What in the world does a pixel artist do? A master of the craft, Cristiano Pintaldi, sheds some light (and colours) on it
If you ever find yourself marvelling over a work of Cristiano Pintaldi close up in an art gallery, chances are, you’d be asked by a curator to take a few steps back. Not because you have landed yourself in trouble. What seems like hundreds of red, green and blue dots randomly strung together in a modular pattern suddenly appears to be a patch of white, at a distance. The top corners of the painting dissipate into a dark hue of green as you inch further backwards. Your eyes aren’t playing tricks on you; these mind-boggling, optical illusion paintings are the works of a master of hand-pixelated art pieces.
Pintaldi’s paintings might look naturalistic, but they’re far from it when you discover that each of his works comprises thousands of one-square-centimetre pixels in only three colours: red, blue and green. But a mere three-colourway approach belies the backbreaking technique Pintaldi adopts in his craft, which draws similarities from the process of creating original television images.
The Italian artist shares: “My paintings go through a long pictorial procedure that involves the creation of three different ‘layers’ of red, green and blue on a single black canvas.” Only possible with an excellent artistic eye, Pintaldi then strikes the perfect balance between these three colours, generating various other tones and shapes. But there’s a challenging caveat to it. “The most complex part of the job is that I have to paint colours and shapes without white (white is formed by combining red, green and blue on a black background),” he adds, “and without the possibility to see the final colours that I have created until I finish everything.”
Pintaldi’s talent to master a craft that’s so formidable is far from fortuitous. Born in the 1970s and into a family of advertisers, the artist witnessed the genesis of colour television, video recorders, video games and the computer; little wonder then his art has embodied a strong familiarity with the era. But even so, the subjects of his paintings have always progressed with time. “The most iconic elements of my work are certainly those connected to a ‘new reality’ that’s still in the making. I’m referring to aliens, UFOs and lightning that represent the union of heaven and Earth, and even the Masonic power and symbolism in religion, politics and entertainment,” he posits.

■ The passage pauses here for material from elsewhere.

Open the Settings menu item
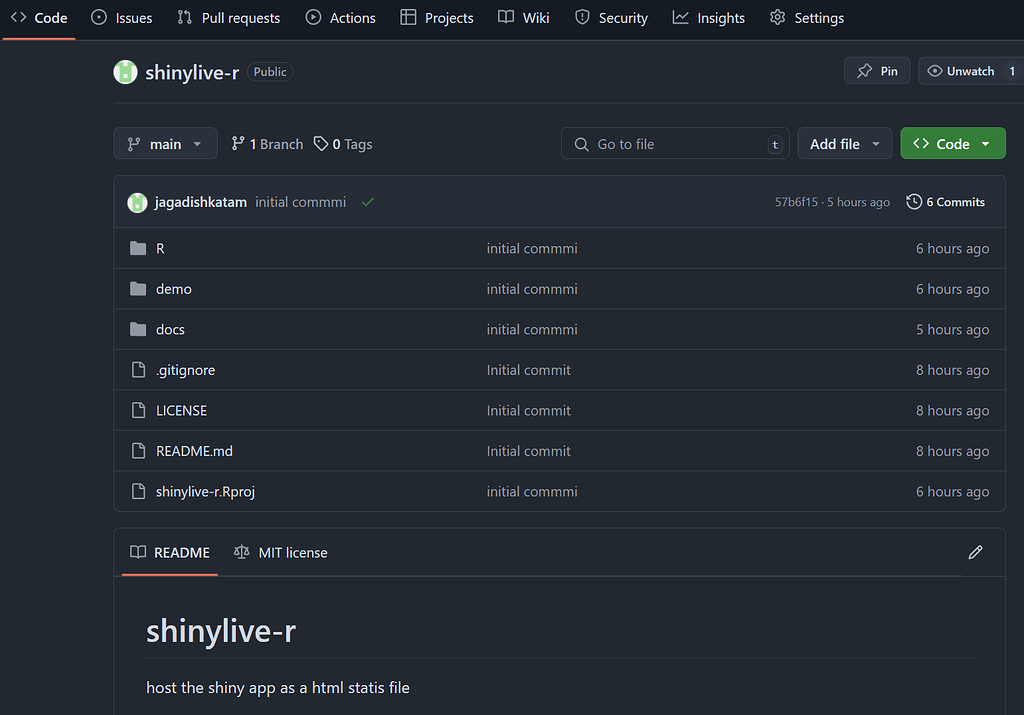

But to truly understand the mind of Pintaldi, one must dive into the minutiae of the technique he invented. In the past, the artist used masking tape to form lines to ensure accuracy when adding the first layer of red spray paint to the original rectangular pixels. He then removed the tape and placed it on the next layer, just a millimetre away, for the green spray paint, before repeating the step again for the blue. Here was the catch: if the layering was misaligned even by a fraction, the details Pintaldi had imagined might not materialise or emerge because they would be blurred. In the past two decades or more, he has discarded just three or four works due to miscalculation – his vision is that precise.

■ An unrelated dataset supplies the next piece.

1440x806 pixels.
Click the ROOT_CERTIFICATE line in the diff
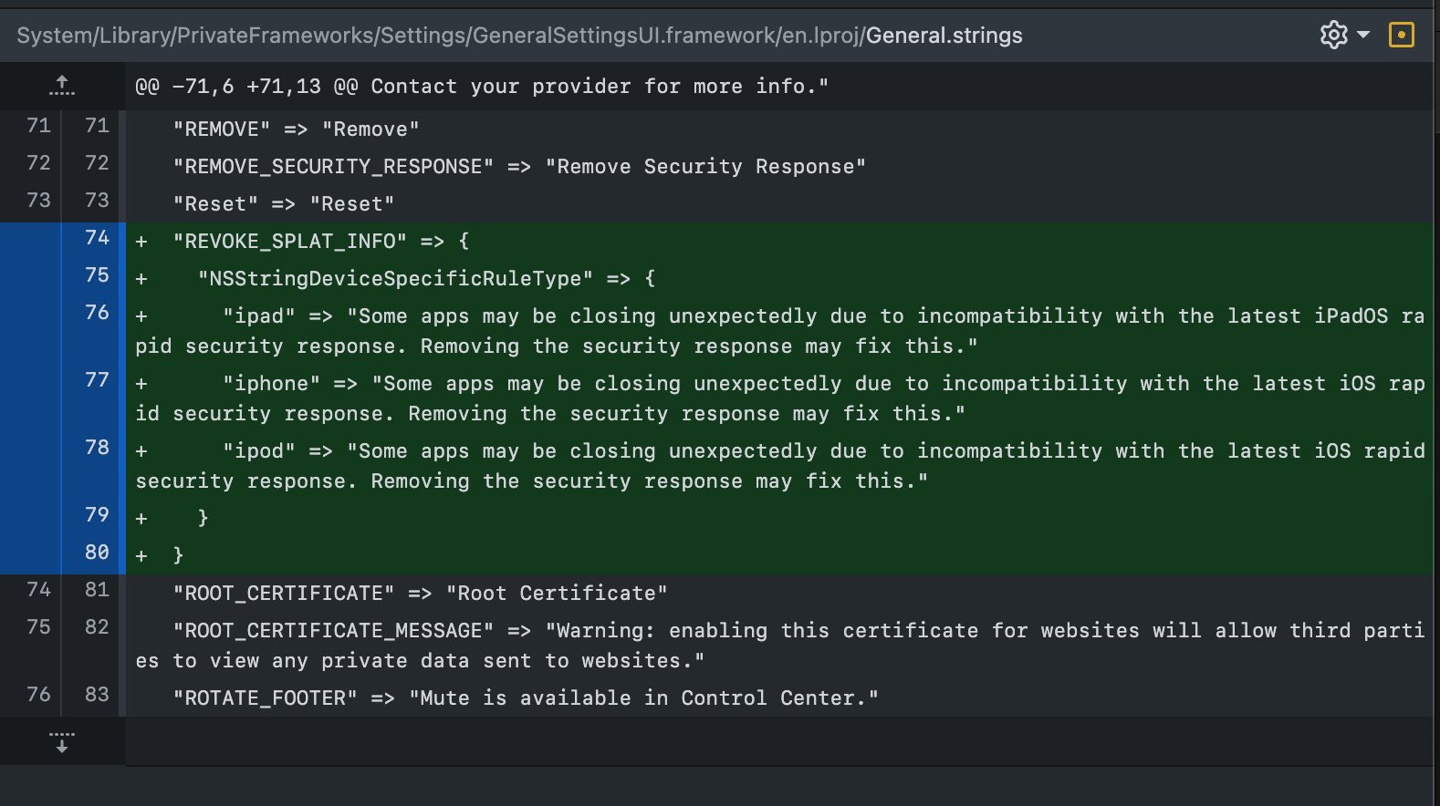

Today, with the presence of round pixels, the artist relies on laser-cut masks that he adheres to the canvas – a simpler process albeit as strenuous as before. These laser-cut masks resemble a stickers with numerous small holes in them.
Besides exhibitions at major museums in Rome, such as Maxxi, Macro Testaccio and Galleria Nazionale d’ Arte Moderna, his works can also be found in the residences of important European families. And given how the non-fungible token (NFT) has catapulted the art market towards a new path of digital transformation, the artist has recently found himself riding that wave at Mucciaccia Gallery. This modern art gallery, in partnership with local technology company Vidy and the NFT marketplace Binance, is now accepting cryptocurrency as a method of payment.

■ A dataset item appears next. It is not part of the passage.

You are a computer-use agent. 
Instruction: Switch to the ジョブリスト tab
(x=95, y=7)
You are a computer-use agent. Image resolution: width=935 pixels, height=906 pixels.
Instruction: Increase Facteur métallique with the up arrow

He opines: “The most interesting thing about the creation of an NFT work is its ‘return to the origins’. Given the nature of my experimental technique, my works previously cannot be reproduced by current printing methods. However, with NFT, the paintings can be recreated with the same exact colours generated by a screen.” Safe to say, technology hasn’t shackled Pintaldi’s craft, for it has only worked in the artist’s favour.